▶ [WHAT THE TASK REQUIRES]: All lines holding the string "invita" should be copied from the data below.

-- DATA UNDER STUDY follows --

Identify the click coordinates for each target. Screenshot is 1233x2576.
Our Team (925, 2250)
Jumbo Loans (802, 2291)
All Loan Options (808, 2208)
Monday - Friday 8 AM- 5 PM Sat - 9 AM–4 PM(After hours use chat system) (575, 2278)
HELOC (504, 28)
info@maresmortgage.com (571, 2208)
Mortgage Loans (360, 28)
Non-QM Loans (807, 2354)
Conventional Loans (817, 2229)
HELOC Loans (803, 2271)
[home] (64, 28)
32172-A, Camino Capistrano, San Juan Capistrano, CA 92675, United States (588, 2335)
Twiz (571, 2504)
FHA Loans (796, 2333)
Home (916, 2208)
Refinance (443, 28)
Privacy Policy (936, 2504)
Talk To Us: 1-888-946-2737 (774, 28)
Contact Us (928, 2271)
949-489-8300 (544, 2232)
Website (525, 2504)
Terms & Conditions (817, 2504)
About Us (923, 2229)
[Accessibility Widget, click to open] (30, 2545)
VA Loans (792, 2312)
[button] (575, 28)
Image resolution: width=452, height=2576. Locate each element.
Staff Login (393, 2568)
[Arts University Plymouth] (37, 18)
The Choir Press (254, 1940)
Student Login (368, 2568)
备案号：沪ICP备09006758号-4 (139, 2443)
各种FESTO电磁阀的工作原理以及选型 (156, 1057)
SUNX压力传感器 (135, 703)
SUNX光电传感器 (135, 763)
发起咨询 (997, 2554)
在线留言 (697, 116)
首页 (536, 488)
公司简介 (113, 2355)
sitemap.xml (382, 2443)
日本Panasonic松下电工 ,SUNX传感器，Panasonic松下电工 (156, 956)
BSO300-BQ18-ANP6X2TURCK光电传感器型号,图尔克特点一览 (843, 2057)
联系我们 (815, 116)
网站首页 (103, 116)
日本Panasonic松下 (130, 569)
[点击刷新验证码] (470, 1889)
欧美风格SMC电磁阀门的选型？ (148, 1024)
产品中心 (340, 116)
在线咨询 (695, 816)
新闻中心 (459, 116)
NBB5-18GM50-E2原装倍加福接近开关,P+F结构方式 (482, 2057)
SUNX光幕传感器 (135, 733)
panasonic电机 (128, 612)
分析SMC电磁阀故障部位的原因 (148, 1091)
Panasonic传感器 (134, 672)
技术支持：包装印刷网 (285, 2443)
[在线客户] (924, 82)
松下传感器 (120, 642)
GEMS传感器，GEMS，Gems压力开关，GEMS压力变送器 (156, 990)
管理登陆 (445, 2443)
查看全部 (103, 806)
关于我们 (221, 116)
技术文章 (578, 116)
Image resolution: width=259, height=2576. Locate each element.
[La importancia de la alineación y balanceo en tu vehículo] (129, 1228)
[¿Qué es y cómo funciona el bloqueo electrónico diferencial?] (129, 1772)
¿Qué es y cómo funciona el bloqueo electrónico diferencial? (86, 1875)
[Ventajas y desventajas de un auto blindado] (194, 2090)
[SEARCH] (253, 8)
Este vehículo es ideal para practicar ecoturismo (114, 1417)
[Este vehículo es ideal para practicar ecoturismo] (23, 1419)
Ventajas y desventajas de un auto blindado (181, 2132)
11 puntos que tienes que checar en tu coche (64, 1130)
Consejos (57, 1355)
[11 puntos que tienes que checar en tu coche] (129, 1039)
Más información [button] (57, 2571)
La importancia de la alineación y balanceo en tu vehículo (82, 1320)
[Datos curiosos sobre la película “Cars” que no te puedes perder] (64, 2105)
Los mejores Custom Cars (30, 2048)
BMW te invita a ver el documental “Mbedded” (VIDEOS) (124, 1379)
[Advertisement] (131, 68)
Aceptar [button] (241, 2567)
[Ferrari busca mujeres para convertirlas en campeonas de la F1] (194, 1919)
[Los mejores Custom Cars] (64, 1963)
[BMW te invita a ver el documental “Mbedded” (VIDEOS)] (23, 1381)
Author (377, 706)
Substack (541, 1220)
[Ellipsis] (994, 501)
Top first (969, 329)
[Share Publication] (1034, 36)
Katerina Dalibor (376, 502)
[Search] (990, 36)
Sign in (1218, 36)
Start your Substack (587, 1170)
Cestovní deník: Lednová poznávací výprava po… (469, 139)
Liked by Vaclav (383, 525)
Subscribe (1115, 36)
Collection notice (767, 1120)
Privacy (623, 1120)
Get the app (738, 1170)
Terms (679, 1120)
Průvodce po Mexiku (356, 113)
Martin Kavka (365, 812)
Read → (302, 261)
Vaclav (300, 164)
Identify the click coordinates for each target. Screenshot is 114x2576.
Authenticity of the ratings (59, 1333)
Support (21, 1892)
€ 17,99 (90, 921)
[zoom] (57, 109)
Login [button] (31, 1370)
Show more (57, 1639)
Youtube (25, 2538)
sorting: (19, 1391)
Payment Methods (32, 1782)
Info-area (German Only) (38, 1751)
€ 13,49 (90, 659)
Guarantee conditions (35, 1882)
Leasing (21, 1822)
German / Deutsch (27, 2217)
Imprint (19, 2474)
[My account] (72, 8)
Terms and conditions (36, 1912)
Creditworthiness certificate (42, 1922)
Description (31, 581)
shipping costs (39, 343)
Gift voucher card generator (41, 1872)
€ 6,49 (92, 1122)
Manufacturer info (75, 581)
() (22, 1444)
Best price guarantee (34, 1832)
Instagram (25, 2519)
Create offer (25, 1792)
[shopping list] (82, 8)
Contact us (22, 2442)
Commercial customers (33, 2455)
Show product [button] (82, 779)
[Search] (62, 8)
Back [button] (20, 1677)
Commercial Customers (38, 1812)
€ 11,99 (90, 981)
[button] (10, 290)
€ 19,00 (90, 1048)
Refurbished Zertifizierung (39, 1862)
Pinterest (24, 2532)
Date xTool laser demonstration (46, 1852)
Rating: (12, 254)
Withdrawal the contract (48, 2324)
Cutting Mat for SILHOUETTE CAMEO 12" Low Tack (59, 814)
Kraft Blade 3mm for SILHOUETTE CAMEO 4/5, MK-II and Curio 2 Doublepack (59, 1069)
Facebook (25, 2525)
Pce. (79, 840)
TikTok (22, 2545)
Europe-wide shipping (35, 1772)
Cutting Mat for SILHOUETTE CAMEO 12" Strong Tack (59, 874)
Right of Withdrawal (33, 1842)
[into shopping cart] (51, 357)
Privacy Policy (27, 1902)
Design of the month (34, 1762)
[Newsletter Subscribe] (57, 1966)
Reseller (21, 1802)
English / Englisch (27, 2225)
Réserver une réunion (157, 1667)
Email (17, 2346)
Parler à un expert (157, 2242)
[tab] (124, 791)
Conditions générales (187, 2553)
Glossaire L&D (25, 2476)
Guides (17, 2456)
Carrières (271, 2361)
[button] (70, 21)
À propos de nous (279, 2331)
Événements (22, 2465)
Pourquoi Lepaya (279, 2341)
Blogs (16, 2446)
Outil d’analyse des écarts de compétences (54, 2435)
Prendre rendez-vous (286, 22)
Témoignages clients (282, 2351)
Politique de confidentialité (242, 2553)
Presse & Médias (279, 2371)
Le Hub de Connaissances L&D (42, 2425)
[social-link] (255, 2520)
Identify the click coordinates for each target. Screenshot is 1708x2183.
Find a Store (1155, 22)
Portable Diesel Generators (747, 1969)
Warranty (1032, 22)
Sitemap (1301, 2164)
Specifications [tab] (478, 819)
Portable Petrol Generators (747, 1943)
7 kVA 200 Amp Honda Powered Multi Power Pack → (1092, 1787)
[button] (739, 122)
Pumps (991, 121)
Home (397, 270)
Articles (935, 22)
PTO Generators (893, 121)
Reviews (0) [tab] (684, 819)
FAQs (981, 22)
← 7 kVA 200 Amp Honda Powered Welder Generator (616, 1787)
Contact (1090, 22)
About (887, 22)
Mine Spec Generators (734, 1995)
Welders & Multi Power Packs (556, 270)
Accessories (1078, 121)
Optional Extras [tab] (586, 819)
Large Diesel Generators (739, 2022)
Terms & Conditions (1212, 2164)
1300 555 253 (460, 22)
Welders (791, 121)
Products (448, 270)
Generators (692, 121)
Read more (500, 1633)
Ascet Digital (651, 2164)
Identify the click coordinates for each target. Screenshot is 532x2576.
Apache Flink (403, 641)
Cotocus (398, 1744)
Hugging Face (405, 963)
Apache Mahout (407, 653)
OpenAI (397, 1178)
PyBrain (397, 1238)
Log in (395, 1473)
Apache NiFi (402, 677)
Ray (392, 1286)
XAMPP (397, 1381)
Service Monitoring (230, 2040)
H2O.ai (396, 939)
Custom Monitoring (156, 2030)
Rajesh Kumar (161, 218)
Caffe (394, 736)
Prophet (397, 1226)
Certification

-- DATA UNDER STUDY concluded --

▶ [OUTPUT OF THE TASK]:
BMW te invita a ver el documental “Mbedded” (VIDEOS) (124, 1379)
[BMW te invita a ver el documental “Mbedded” (VIDEOS)] (23, 1381)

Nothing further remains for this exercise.